→ **To be done**: Reproduce the data from the line containing "Where should I click to: Click the Back" through the line containing "I will pos(211,201).", inclusive, swapping "three-dot menu" for "overflow menu" and leaving everything else untouched.

→ **Record set**:
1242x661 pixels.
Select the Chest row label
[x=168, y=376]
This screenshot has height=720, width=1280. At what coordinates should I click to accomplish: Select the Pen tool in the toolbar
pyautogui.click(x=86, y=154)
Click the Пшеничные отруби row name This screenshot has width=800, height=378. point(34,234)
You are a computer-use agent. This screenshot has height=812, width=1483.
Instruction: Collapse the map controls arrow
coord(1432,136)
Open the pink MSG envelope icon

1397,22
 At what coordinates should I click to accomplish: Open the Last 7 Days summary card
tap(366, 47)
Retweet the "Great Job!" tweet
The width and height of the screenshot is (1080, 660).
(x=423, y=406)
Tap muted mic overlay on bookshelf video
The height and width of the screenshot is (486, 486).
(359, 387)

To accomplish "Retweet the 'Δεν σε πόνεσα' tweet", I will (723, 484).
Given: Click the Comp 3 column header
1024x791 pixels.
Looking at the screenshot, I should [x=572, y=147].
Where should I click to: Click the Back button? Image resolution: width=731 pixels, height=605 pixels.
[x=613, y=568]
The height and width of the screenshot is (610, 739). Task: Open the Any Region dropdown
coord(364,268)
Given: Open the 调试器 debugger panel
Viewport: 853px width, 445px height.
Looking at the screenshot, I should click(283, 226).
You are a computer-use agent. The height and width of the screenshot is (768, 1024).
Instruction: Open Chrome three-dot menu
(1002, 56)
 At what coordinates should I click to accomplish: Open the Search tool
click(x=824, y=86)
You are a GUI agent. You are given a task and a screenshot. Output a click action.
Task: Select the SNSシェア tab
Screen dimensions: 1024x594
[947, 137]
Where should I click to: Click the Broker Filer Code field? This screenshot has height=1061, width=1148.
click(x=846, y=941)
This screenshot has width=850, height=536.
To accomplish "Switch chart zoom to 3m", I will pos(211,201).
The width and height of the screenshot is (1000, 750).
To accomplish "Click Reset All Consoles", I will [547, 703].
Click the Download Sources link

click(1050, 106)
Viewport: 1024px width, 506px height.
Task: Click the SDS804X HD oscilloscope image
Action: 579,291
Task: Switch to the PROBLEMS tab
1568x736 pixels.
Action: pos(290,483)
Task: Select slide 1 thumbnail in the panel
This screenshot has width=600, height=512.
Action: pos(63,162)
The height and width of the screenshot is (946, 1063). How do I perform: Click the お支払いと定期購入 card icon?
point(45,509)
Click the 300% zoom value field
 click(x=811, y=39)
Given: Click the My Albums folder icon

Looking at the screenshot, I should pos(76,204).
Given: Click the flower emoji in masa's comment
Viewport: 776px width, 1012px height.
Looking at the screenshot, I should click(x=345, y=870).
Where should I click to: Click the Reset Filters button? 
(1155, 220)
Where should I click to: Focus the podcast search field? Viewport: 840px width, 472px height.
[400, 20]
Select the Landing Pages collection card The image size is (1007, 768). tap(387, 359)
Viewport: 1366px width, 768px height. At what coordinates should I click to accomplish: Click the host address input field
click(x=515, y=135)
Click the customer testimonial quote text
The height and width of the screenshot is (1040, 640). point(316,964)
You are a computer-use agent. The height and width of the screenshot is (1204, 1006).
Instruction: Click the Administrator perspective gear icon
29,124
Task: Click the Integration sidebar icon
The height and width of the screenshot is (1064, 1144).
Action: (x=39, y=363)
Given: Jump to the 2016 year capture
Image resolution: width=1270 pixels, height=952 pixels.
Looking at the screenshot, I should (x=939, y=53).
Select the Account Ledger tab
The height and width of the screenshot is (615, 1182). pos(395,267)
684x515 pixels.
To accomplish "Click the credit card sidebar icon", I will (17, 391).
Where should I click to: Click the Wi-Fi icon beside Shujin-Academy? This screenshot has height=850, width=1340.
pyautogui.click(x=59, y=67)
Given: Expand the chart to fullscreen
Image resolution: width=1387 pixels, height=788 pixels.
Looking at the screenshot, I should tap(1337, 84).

→ **Response for this exercise**:
Where should I click to: Click the Back button? Image resolution: width=731 pixels, height=605 pixels.
[x=613, y=568]
The height and width of the screenshot is (610, 739). Task: Open the Any Region dropdown
coord(364,268)
Given: Open the 调试器 debugger panel
Viewport: 853px width, 445px height.
Looking at the screenshot, I should click(283, 226).
You are a computer-use agent. The height and width of the screenshot is (768, 1024).
Instruction: Open Chrome overflow menu
(1002, 56)
 At what coordinates should I click to accomplish: Open the Search tool
click(x=824, y=86)
You are a GUI agent. You are given a task and a screenshot. Output a click action.
Task: Select the SNSシェア tab
Screen dimensions: 1024x594
[947, 137]
Where should I click to: Click the Broker Filer Code field? This screenshot has height=1061, width=1148.
click(x=846, y=941)
This screenshot has width=850, height=536.
To accomplish "Switch chart zoom to 3m", I will pos(211,201).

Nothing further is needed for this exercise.